[[ RAW DATA, beginning ]]

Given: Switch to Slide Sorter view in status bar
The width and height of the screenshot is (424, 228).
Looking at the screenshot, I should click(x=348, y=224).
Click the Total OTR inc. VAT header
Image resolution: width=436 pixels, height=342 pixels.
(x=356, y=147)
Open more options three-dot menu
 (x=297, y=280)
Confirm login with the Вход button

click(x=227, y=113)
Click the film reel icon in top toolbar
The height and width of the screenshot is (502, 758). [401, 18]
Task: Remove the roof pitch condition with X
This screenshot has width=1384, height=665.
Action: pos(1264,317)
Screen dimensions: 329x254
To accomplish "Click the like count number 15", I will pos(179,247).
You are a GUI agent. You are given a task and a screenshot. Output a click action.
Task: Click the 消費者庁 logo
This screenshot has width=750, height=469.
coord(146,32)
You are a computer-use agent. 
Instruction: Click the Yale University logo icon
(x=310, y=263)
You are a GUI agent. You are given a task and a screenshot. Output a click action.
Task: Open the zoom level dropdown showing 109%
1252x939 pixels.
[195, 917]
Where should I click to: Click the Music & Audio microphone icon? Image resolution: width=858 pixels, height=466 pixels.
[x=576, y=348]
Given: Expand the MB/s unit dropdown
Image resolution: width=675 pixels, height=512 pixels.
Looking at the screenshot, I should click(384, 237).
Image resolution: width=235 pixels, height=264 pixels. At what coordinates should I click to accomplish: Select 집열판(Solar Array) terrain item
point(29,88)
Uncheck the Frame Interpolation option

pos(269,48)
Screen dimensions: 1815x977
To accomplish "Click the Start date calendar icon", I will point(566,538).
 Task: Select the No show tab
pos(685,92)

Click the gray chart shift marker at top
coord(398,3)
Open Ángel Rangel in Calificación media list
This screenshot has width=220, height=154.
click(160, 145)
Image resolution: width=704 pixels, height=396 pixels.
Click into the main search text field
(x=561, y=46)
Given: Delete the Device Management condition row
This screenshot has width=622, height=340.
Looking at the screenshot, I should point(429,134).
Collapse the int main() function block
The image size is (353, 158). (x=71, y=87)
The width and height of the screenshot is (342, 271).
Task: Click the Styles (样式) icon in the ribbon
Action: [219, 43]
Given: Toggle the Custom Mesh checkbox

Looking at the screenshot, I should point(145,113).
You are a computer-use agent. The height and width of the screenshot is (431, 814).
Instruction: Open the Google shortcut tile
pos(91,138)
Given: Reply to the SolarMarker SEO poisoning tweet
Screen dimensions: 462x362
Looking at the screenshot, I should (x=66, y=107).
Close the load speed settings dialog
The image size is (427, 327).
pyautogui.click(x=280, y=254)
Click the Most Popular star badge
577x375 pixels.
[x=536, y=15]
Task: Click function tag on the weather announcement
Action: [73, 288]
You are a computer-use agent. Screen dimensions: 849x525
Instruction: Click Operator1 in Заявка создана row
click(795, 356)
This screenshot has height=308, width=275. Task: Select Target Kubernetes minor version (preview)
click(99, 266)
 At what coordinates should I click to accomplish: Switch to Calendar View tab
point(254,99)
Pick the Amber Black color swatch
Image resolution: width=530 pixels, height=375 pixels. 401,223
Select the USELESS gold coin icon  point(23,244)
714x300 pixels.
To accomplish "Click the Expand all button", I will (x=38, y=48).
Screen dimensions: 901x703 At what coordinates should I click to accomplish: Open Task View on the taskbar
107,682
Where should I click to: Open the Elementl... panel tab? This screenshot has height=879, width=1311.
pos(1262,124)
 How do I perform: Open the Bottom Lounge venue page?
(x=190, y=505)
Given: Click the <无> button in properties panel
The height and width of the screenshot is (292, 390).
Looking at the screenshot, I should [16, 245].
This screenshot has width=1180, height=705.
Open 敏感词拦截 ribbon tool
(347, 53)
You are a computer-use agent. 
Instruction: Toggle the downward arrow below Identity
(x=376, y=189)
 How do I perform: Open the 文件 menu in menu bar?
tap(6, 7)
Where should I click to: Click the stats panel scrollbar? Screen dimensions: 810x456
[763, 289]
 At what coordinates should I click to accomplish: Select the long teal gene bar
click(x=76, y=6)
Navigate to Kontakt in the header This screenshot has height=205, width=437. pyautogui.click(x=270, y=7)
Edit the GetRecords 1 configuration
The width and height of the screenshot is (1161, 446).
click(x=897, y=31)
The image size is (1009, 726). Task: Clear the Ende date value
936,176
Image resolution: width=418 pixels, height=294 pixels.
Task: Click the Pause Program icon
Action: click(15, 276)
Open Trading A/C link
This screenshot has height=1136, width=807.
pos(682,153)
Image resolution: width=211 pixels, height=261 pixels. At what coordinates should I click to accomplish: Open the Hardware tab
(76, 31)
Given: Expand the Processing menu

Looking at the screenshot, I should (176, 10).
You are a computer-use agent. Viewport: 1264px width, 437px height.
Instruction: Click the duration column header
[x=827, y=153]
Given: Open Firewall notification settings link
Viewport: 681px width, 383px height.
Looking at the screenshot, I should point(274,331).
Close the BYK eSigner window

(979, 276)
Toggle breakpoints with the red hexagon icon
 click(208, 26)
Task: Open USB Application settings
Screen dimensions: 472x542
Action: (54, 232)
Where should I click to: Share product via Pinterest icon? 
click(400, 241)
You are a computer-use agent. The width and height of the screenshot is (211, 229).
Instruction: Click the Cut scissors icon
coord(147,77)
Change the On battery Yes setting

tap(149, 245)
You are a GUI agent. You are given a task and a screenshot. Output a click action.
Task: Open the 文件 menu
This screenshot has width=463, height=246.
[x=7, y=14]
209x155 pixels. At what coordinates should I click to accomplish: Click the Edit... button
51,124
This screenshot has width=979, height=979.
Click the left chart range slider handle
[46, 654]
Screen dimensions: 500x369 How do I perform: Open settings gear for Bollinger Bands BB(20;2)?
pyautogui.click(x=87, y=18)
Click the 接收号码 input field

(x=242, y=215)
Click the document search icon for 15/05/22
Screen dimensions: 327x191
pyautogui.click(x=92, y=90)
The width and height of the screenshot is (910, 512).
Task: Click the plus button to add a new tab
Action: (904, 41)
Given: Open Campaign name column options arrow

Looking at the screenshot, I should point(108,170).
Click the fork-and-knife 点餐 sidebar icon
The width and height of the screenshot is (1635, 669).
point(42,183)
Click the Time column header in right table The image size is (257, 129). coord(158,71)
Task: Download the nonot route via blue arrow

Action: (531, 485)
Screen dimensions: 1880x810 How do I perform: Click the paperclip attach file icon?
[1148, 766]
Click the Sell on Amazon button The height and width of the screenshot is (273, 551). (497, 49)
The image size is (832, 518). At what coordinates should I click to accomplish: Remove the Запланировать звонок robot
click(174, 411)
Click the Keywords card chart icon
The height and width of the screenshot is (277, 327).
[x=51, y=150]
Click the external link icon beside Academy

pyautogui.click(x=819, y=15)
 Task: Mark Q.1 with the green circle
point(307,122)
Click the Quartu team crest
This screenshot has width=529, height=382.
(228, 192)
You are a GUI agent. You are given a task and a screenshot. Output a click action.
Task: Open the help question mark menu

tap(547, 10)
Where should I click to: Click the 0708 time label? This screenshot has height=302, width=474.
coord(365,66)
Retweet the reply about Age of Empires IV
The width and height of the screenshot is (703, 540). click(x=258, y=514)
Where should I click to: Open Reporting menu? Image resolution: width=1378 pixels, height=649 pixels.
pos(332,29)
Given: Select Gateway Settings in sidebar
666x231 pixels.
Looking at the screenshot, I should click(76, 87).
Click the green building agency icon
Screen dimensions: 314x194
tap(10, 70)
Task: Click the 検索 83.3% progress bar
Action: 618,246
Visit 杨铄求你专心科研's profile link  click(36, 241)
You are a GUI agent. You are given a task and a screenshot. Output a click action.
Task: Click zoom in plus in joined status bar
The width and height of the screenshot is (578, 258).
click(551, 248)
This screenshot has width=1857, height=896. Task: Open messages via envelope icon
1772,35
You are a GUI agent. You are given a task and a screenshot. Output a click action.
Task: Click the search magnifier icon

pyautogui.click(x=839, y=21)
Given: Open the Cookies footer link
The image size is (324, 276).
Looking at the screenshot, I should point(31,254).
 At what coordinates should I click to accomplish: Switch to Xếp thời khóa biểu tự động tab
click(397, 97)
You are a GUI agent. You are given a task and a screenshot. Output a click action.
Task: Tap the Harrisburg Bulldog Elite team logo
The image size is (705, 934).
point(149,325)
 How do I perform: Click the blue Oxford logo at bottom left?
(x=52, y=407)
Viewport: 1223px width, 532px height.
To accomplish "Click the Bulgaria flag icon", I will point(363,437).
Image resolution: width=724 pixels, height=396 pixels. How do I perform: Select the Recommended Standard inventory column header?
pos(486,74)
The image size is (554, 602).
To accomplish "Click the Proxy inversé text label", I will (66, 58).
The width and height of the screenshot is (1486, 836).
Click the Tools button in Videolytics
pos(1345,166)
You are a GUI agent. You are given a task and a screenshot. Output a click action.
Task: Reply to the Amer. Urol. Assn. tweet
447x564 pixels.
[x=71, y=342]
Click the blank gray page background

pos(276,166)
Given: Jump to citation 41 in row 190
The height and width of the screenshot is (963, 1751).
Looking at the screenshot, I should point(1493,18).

[[ RAW DATA, end ]]

• _TASK TO COMPLETE_
Set down exactly the lines of the data above, beginning with the line that has "Open 敏感词拦截 ribbon tool" and ending with the line that has "Task: Open the 文件 menu", and no others.

• _REPLY TO THE EXERCISE_
Open 敏感词拦截 ribbon tool
(347, 53)
You are a computer-use agent. 
Instruction: Toggle the downward arrow below Identity
(x=376, y=189)
 How do I perform: Open the 文件 menu in menu bar?
tap(6, 7)
Where should I click to: Click the stats panel scrollbar? Screen dimensions: 810x456
[763, 289]
 At what coordinates should I click to accomplish: Select the long teal gene bar
click(x=76, y=6)
Navigate to Kontakt in the header This screenshot has height=205, width=437. pyautogui.click(x=270, y=7)
Edit the GetRecords 1 configuration
The width and height of the screenshot is (1161, 446).
click(x=897, y=31)
The image size is (1009, 726). Task: Clear the Ende date value
936,176
Image resolution: width=418 pixels, height=294 pixels.
Task: Click the Pause Program icon
Action: click(15, 276)
Open Trading A/C link
This screenshot has height=1136, width=807.
pos(682,153)
Image resolution: width=211 pixels, height=261 pixels. At what coordinates should I click to accomplish: Open the Hardware tab
(76, 31)
Given: Expand the Processing menu

Looking at the screenshot, I should (176, 10).
You are a computer-use agent. Viewport: 1264px width, 437px height.
Instruction: Click the duration column header
[x=827, y=153]
Given: Open Firewall notification settings link
Viewport: 681px width, 383px height.
Looking at the screenshot, I should point(274,331).
Close the BYK eSigner window

(979, 276)
Toggle breakpoints with the red hexagon icon
 click(208, 26)
Task: Open USB Application settings
Screen dimensions: 472x542
Action: (54, 232)
Where should I click to: Share product via Pinterest icon? 
click(400, 241)
You are a computer-use agent. The width and height of the screenshot is (211, 229).
Instruction: Click the Cut scissors icon
coord(147,77)
Change the On battery Yes setting

tap(149, 245)
You are a GUI agent. You are given a task and a screenshot. Output a click action.
Task: Open the 文件 menu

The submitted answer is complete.